SUPPLIED ENTRIES Block Start
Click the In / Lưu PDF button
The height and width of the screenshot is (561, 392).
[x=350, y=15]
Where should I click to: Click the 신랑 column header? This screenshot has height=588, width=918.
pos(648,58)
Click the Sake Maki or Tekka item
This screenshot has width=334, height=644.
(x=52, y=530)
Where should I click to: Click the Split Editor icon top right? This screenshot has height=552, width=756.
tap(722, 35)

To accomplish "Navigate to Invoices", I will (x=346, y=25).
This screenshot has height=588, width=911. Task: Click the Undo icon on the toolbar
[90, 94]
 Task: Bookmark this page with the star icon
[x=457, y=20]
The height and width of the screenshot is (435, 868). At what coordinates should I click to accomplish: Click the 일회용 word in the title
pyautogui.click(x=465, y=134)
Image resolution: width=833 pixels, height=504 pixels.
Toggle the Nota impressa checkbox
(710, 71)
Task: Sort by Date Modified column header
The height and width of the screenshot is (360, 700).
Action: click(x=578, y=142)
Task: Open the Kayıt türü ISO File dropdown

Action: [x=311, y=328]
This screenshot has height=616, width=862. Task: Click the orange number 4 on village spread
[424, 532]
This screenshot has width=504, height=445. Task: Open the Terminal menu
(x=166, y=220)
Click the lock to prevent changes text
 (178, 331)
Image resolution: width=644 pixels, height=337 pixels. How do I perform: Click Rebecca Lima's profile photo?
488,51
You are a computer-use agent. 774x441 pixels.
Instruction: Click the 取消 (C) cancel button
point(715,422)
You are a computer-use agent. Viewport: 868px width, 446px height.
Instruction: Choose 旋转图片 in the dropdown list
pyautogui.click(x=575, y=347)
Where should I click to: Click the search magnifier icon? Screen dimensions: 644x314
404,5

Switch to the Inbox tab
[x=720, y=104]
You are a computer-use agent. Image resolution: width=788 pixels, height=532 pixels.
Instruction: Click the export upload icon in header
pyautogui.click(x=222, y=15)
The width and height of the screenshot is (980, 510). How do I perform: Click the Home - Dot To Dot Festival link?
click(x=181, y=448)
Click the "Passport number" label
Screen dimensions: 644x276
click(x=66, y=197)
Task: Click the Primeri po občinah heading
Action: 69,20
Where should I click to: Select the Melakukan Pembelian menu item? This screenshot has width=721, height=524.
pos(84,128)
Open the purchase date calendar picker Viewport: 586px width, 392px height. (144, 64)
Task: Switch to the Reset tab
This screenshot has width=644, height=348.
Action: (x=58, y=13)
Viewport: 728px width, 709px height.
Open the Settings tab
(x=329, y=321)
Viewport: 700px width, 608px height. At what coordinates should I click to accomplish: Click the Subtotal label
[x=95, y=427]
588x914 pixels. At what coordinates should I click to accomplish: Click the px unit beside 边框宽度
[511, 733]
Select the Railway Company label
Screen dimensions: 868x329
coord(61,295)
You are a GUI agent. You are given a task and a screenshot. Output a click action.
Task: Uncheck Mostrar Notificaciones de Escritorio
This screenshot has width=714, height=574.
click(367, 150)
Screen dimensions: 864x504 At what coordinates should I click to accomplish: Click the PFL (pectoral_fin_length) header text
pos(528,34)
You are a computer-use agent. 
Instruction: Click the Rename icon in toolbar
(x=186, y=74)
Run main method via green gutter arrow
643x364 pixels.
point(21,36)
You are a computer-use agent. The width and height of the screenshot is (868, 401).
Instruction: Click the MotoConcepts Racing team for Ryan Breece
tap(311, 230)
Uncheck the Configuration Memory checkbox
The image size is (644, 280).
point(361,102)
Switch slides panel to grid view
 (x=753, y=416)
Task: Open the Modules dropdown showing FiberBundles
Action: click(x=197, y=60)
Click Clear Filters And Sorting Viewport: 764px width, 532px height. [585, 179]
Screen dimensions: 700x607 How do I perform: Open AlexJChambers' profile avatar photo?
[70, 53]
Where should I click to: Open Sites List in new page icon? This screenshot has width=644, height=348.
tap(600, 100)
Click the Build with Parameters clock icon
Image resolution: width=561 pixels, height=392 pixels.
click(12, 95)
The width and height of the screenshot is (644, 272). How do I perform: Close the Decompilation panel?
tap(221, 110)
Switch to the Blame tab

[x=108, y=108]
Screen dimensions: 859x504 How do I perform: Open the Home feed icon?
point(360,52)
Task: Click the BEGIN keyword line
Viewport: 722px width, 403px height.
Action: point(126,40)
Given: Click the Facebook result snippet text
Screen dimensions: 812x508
SUPPLIED ENTRIES Block End
**WORK TO COMPLETE:** When the entries above show the word "agent" in a line, copy that line out.

**RESPONSE TO THIS EXERCISE:**
You are a computer-use agent. 774x441 pixels.
You are a computer-use agent. Viewport: 868px width, 446px height.
You are a computer-use agent. Image resolution: width=788 pixels, height=532 pixels.
You are a GUI agent. You are given a task and a screenshot. Output a click action.
You are a computer-use agent. 
You are a computer-use agent. The width and height of the screenshot is (868, 401).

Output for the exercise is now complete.